## Problems to work on
a) In the commentary on the Benghazi report, what headline is the media going with today?
b) Write out the part of the Benghazi report commentary that begins at the words "3. Was the CIA" and stops after "doing it, right?".
c) Write what comes next in the commentary on the Benghazi report, picking up after its last sentence.
===== Extract provided =====
The only thing the report really says is that the CIA totally wasn’t there to collect weapons and send them to Syria (which, as we know now, would have provided them to ISIS). Instead, they were just gathering intelligence about foreign entities who were doing it.

So the questions I have are:

1. Why did this operation require the presence of an ambassador?
2. Who was moving these weapons to Syria?
3. Was the CIA enabling or facilitating these foreign entities?

Keep in mind that the report doesn’t say that the CIA was actually trying to stop the flow of weapons to Syria and it’s obvious to us now that they weren’t going to call in any airstrikes against those “entities” who were doing it, right?

This report makes the claim that there were no “specific” threats about the attack on the compound and even says right in the beginning that the “CIA ensured adequate security” for the facilities at the Annex. Obviously not, or Stevens would hardly be dead. If anything, the locals the CIA itself had hired to guard the facility appear to have aided the attack. Once the rescue operation was underway, their team couldn’t even get to the hospital to recover Stevens’s body. Their intelligence about whether the militia guarding the hospital were friendly was even wrong.

The headline that the media is going with today is that there was “no intelligence failure” but that isn’t true. There WAS an intelligence failure because the CIA couldn’t even see an attack coming right under its own nose in a jihadist-controlled area and still doesn’t entirely know who did it or why. Their job is to get that kind of information. That they don’t have it is an intelligence failure.

So what you have with that first aspect is:

1. We still don’t know what the CIA’s operation in Benghazi was intended to accomplish or why Stevens was involved.
2. The CIA and the State Department practiced the worst sort of incompetence before, during, and after the incident. It’s really clear when you read the report that this is true.
3. Absolutely nobody has ever been held accountable for the failures.

The lack of accountability is pretty typical of these types of reports, I might add. The political-bureaucratic class always protects itself. And that goes to the second important aspect of Benghazi: the failure of policy and resulting political ass-covering. The report is pretty gentle on the Obama Administration for sending Susan Rice out to blame the whole attack on a stupid YouTube video.
===== Provided material =====
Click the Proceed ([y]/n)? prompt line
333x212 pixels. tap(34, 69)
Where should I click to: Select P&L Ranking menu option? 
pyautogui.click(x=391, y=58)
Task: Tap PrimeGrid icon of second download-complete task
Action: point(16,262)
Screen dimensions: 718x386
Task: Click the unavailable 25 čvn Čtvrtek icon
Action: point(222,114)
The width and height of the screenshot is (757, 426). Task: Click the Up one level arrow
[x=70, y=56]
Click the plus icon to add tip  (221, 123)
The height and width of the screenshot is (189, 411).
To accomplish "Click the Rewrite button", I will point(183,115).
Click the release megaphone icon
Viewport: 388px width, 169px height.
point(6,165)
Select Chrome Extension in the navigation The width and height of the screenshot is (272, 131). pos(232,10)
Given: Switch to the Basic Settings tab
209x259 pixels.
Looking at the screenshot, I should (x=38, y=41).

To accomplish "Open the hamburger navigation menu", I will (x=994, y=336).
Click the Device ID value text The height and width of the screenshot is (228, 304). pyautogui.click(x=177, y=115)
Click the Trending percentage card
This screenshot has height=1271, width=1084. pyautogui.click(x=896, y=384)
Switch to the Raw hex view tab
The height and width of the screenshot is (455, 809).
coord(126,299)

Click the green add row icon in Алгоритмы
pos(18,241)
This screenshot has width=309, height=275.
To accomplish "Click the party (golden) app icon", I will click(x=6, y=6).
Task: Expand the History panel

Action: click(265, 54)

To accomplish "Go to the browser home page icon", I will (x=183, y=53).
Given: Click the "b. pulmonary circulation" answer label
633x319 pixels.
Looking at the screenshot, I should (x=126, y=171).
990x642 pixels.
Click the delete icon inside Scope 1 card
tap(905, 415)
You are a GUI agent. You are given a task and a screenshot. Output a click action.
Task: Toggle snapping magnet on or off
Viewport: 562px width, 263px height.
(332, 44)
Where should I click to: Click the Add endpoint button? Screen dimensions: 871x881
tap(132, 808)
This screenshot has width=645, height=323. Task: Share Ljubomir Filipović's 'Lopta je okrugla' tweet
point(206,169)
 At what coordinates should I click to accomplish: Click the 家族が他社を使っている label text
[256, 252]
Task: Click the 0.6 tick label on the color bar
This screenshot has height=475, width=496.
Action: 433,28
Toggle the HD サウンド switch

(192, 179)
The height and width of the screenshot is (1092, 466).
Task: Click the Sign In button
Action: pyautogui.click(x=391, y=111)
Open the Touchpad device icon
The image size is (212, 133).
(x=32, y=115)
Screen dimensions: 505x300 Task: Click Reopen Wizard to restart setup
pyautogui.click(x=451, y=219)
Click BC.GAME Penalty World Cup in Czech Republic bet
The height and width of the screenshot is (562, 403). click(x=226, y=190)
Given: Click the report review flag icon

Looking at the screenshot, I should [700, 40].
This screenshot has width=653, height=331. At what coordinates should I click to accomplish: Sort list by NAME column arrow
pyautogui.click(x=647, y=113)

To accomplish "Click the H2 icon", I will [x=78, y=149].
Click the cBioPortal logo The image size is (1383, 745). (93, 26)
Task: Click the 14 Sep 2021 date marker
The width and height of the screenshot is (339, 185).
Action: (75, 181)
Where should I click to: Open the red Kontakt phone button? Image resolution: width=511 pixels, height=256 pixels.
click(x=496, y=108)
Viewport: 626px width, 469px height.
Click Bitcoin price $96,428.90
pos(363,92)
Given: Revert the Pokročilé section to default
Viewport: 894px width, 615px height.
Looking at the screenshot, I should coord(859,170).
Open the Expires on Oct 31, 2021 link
=====
## Replies
a) That there was "no intelligence failure."

b)
3. Was the CIA enabling or facilitating these foreign entities?

Keep in mind that the report doesn’t say that the CIA was actually trying to stop the flow of weapons to Syria and it’s obvious to us now that they weren’t going to call in any airstrikes against those “entities” who were doing it, right?

c)
The truth is that the White House had enormous inventive to avoid the impression that this was a “failure of policy.” In fact, its entire Libyan policy (which never even had the blessing of Congress) has since turned into a disaster with our embassy in Tripoli abandoned and ISIS now setting up shop in Libya to take over and expand their war even further. Benghazi was just the first evidence that the policy was a failure.

In 2012, Obama and his Administration were telling us that bin Laden was dead and al-Qaeda was heading for strategic defeat. He was ending the wars and that was pretty important for his re-election.

As we know now, al-Qaeda was not on the run and one of its affiliates or some of its sympathizers helped kill our Ambassador. At the same time, the Administration was totally ignoring what was going on in Iraq. Proving that he learned absolutely nothing from what happened in Benghazi, Obama dismissed ISIS’s strength and got to be surprised by one of his policy failures all over again not less than 2 years later when they suddenly overran Mosul.

Again: zero accountability for it.

I don’t know whether or not the House Intelligence Committee knows what the CIA’s true role in Benghazi was or if they’ve just decided that it’s better not to share that information. Either way, to believe this report, you have to suspend your disbelief about the credibility of the CIA. Nothing I read in this report gives me any reason whatsoever to do so and there’s plenty that leads me to doubt it.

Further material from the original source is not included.